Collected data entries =
■ ■ ■ ■

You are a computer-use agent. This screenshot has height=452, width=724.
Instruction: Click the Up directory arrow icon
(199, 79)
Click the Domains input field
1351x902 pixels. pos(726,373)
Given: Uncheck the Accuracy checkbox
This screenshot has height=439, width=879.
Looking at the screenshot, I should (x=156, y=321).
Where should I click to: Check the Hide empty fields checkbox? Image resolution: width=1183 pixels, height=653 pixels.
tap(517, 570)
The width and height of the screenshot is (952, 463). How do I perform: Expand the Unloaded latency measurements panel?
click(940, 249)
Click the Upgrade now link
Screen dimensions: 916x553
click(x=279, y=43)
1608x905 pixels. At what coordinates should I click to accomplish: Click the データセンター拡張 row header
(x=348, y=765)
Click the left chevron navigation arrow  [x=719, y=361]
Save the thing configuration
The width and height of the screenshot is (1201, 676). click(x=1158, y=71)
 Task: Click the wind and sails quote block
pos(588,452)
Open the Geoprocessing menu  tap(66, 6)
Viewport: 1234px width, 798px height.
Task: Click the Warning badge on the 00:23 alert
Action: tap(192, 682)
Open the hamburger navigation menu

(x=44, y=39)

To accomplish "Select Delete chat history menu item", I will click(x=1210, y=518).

■ ■ ■ ■

What is needed is an exact copy of the lines from the one containing "Task: Click the wind and sails quote block" to the end of the data; please add nothing else.

SOLVED EXERCISE =
 Task: Click the wind and sails quote block
pos(588,452)
Open the Geoprocessing menu  tap(66, 6)
Viewport: 1234px width, 798px height.
Task: Click the Warning badge on the 00:23 alert
Action: tap(192, 682)
Open the hamburger navigation menu

(x=44, y=39)

To accomplish "Select Delete chat history menu item", I will click(x=1210, y=518).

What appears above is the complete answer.